Servidores querem plano de cargos e salários e melhores condições de trabalho para atender a população
Desempregado há seis meses, Vitor Hugo Rezende Carvalho, 28, tirou a manhã de ontem para dar entrada ao processo para obtenção de mais duas parcelas do seguro-desemprego, que foi ampliado de cinco para sete pelo Governo Federal. Mas encontrou a Superintendência Regional do Trabalho (SRT) fechada devido à paralisação nacional dos servidores do Ministério do Trabalho e Emprego (MTE). Hoje, as atividades voltam ao normal em todo o País.
Há um ano e meio o comando nacional vem negociando com o ministro do Trabalho, Carlos Lupi, o Plano de Cargos, Carreiras e Salários (PCCS). O documento foi encaminhado ao Ministério do Planejamento, que deveria submetê-lo ao Congresso Nacional. O andamento do plano “emperrou, o que motivou a paralisação da categoria.
“São duas parcelas de R$ 742. Não dá para deixar de receber. Os funcionários me orientaram para retornar amanhã”, disse Carvalho. Questionado sobre a paralisação, o morador do bairro Cidade Nova 2 ressaltou que é um direito dos servidores reivindicarem por melhorias nas condições de trabalho.
Carvalho é parte das estatísticas da SRT, que realiza 1 mil atendimentos durante o dia. Entre os serviços prestados estão emissão de carteira de trabalho, registro profissional e abono salarial. Segundo o coordenador regional da paralisação, Joaquim Josué da Silva Rego, 50, o atendimento ao público foi todo suspenso e 90% dos servidores administrativos aderiram ao movimento. Os outros 10% permanecem com alguns serviços internos. “Deixaram de ser executados os registros profissionais e as emissões de carteira de trabalho, que somam juntos 400 pedidos. Os outros 600 são serviços diversos”, observou Rego. Há 25 anos atuando no setor público, o servidor reclamou que a defasagem salarial chega a 180%. Ele explicou que a última negociação foi feita em 2003. Na época, o reajuste acordado ficou em oito parcelas anuais de 6%, sendo 3% no mês de janeiro e a outra metade em julho, que até o momento não foi cumprido.
Os servidores reivindicam, de acordo com Rego, a exclusão da categoria da seguridade social, na qual estão inclusos os funcionários da previdência, saúde e trabalho. “Isso dificulta as negociações”, informou, acrescentando que seria formada outra categoria.

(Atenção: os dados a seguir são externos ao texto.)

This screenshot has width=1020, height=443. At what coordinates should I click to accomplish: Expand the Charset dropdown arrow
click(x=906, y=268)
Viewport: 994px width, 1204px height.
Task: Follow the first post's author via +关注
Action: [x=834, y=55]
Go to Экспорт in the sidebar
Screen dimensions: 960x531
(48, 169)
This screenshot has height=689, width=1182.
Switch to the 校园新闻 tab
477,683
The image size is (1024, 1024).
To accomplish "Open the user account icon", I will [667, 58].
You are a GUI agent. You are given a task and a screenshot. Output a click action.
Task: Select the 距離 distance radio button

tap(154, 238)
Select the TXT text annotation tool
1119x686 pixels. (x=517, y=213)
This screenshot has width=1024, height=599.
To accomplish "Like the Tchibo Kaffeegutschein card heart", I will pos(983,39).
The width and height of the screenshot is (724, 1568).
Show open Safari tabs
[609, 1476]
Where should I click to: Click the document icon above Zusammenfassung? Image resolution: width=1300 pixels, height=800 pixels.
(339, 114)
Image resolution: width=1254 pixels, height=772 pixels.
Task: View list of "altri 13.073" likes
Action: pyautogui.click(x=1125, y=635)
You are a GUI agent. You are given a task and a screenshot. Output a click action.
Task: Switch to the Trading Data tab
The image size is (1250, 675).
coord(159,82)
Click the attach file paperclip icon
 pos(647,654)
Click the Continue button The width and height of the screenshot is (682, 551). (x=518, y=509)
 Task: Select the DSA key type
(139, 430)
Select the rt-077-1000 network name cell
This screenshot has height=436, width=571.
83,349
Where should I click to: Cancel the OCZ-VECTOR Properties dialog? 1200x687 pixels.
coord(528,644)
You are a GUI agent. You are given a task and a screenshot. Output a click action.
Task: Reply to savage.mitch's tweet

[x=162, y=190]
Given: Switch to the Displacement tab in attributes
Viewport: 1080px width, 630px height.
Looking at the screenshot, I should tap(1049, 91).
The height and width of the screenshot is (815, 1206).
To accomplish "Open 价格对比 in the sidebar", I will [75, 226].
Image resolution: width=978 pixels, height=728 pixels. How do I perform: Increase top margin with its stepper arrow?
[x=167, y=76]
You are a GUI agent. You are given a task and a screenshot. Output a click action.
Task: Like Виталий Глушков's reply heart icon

O superintendente da SRT, Dermilson Chagas, avaliou como legítima a paralisação. Ele disse, por exemplo, que a diária de um servidor para o interior é de R$ 70. O valor precisa ser administrado para gastos com alimentação, transporte e hospedagem.
Segundo ele, hoje, a SRT conta com 100 funcionários, entre terceirizados (transporte e limpeza) e servidores. “Iremos chamar mais três servidores, sendo um para Itacoatiara e dois para a capital. Todos são pessoas com deficiência”, salientou.